Matthew or Maio Orsini (Matteo Orsini; died after January 1238) or alternatively Matthew/Maio de Monopoli was a Count palatine of Cephalonia and Zakynthos.

== Life ==
Matthew's origin is obscure. Follwing the—mostly conjectured—genealogy presented by the 19th-century scholar Karl Hopf, he has generally been considered in older historiography to be a scion of the noble Roman House of Orsini, the son of a certain Richard Orsini and a daughter of admiral Margaritus of Brindisi, who had conquered the Byzantine islands of Cephalonia, Zakynthos, and Ithaca during the Third Norman invasion of the Balkans in 1185. Other scholars on the other hand have considered him Margaritus' son-in-law. In both cases, it is considered that he succeeded Margaritus in his rule over Cephalonia, Zakynthos, and Ithaca, following the latter's disgrace in 1194. Like Margaritus, Matthew acknowledged the suzerainty of the Norman Kings of Sicily.

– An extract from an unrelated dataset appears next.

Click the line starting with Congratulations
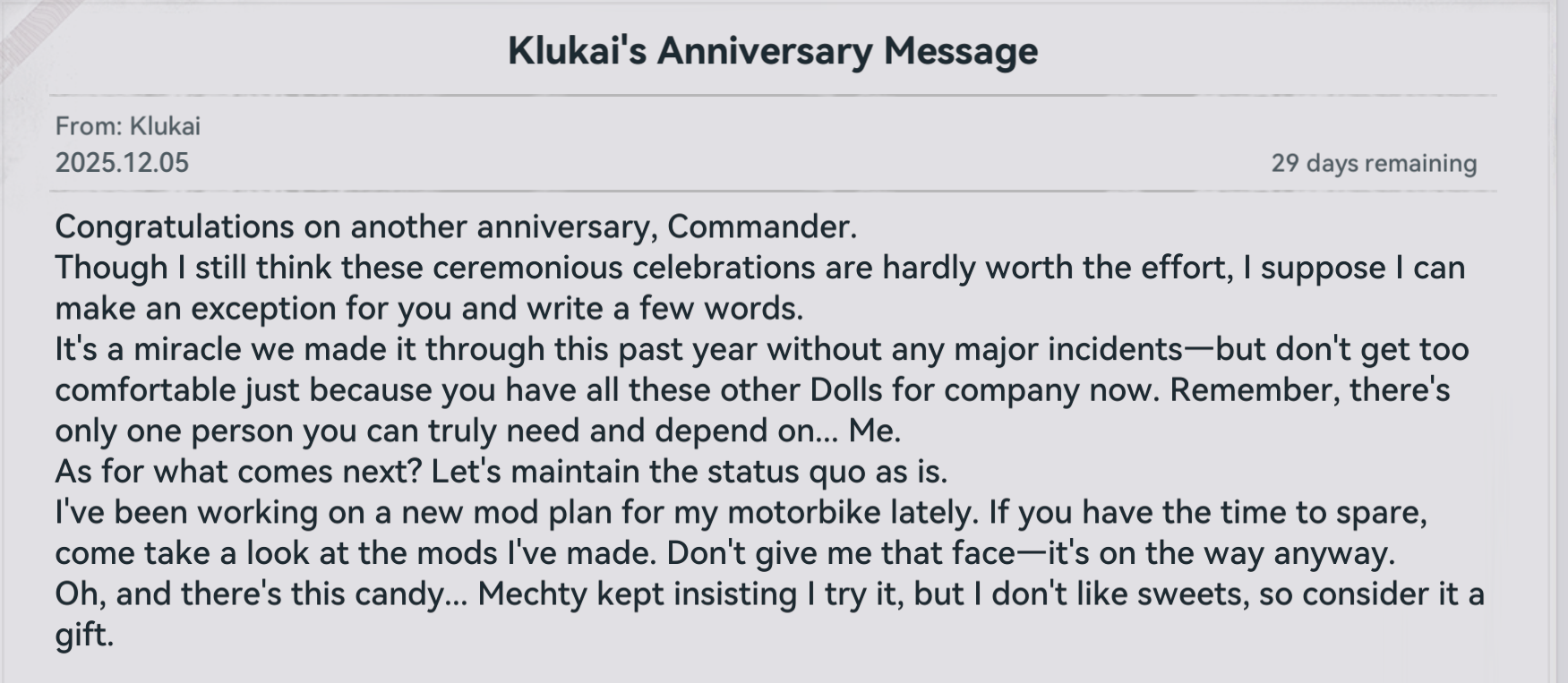 point(455,226)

More recent research has cast doubt on this traditional account: Matthew was most likely from Monopoli in Apulia, and appears to have been unrelated to Margaritus. Even his supposed surname, Orsini, is not attested in any primary sources, either for himself or any of his descendants, and modern historians have denied it's historicity, viewing it as pure conjecture on Hopf's part. The Aragonese version of the Chronicle of the Morea offers an alternative background, reporting that Maio was a simple (but respected amongst his peers) swine herder who, after a clash with local authorities, had been expelled from Monopoli and fled to Cephalonia with his followers, where he married the daughter of the local Byzantine governor before extending his rule over the neighbouring islands. While previous scholars dismissed this version, it may have been closer to reality according to the historian Andreas Kiesewetter, while it is also partially confirmed by another source, the Breve Chronicon de Rebus Siculis, where Matthew is mentioned as "Apulus, de civitate Monopoli". As historian Brendan Oswald has also pointed out, this ignoble origin for Matthew and his dynasty might also explain the lack of a family name in sources, and their mention simply with their title, as "de Cefalonia".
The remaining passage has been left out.